This repository is aimed to present a DDOS mitigation tool used and created by Hackademics community member AnOnyme77.
This tool is written in pure Python3 with no external dependencies and have two main usages :
- Analyze nginx log file to group log lines in "time groups" of a defined size (that can be changed)
- Analyze nginx log file to get individuals IP that made queries in a given time interval.
Usual usage is as follow :
- Run the first option to discover the DDOS attack start timestamp. The starting of the attack can be discover because of the big raising in the number of connections per time block
- Run the second option to extract the IP addresses found in logs since the start of the attack and a choosen end time. Please note that choosing a end time 'far away' from the start time increase the number of attackers IP addresses detection but also the number of legitim client IP addresses that would be blocked
- Manually (or via a script) block the previously discovered IP addresses thanks to firewall rules.

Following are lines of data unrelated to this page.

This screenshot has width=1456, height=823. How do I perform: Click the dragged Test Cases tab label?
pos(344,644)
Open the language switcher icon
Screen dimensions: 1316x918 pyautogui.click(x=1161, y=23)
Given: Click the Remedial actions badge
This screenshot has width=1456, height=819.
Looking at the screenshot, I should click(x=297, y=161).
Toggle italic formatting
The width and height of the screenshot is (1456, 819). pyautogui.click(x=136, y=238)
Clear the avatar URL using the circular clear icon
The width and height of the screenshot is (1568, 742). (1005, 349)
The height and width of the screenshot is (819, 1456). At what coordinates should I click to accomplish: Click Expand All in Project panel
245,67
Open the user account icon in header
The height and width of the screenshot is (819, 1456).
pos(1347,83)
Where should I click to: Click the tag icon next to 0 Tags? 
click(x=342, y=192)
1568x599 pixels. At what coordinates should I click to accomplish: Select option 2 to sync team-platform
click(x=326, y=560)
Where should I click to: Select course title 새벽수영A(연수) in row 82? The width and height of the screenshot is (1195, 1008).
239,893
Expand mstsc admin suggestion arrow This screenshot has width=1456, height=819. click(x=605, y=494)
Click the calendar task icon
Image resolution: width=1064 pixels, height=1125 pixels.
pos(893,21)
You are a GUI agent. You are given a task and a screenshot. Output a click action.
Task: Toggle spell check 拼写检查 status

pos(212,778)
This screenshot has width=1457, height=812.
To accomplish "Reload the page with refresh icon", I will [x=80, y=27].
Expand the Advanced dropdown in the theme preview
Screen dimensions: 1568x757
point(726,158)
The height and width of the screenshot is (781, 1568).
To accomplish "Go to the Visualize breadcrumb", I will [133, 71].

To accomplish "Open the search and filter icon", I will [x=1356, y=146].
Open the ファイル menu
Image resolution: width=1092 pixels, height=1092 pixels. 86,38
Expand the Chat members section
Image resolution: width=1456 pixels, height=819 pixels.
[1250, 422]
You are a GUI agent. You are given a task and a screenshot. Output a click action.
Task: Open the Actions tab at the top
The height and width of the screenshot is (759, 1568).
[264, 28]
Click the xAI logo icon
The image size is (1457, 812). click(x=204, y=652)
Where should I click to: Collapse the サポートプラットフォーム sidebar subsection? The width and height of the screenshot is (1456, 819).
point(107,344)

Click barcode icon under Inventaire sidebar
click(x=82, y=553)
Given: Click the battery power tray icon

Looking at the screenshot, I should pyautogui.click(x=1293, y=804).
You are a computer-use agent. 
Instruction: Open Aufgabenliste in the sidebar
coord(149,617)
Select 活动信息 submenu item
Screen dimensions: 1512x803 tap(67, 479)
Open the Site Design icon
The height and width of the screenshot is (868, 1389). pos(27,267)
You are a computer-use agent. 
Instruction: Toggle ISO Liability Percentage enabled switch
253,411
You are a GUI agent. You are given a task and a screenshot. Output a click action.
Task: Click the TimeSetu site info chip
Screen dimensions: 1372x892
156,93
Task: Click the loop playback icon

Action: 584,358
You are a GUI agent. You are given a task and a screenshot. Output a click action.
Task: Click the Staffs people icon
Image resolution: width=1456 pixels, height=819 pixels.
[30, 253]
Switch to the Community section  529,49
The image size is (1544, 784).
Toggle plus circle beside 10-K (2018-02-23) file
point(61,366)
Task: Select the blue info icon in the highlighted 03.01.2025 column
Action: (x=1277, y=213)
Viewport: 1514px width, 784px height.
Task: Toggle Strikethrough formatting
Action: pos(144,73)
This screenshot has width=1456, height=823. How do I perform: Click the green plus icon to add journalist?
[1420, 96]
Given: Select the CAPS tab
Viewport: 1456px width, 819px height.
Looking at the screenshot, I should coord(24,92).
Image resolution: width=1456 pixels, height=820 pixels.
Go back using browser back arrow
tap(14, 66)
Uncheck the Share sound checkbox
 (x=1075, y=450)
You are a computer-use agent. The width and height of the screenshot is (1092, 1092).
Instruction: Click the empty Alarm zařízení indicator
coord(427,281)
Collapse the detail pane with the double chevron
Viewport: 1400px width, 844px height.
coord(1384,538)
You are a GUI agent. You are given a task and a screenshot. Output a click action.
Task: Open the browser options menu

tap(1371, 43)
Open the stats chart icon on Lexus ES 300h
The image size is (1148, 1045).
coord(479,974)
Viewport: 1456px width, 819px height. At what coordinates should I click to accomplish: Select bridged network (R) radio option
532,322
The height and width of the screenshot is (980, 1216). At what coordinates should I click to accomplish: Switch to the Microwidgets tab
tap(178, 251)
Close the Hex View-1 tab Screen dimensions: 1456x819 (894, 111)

usage: mitigate_DDOS.py [-h] -f NGINX_LOG_FILE [-a] [-t TIME] [-i]
[-b BEGIN_TIMESTAMP] [-e END_TIMESTAMP]
Analyzes web server logs to find begin and mitigate DDOS attack
optional arguments:
-h, --help show this help message and exit
-f NGINX_LOG_FILE The nginx log file
-a Analysis task
-t TIME Time split for log blocks (default 10)
-i Get IPs between two timestamps
-b BEGIN_TIMESTAMP Begin timestamp (in seconds) for IP gathering
-e END_TIMESTAMP Begin timestamp (in seconds) for IP gathering
Possible enhancements are :
- Add supports for Apache log file format
- Auto-detect possible attack start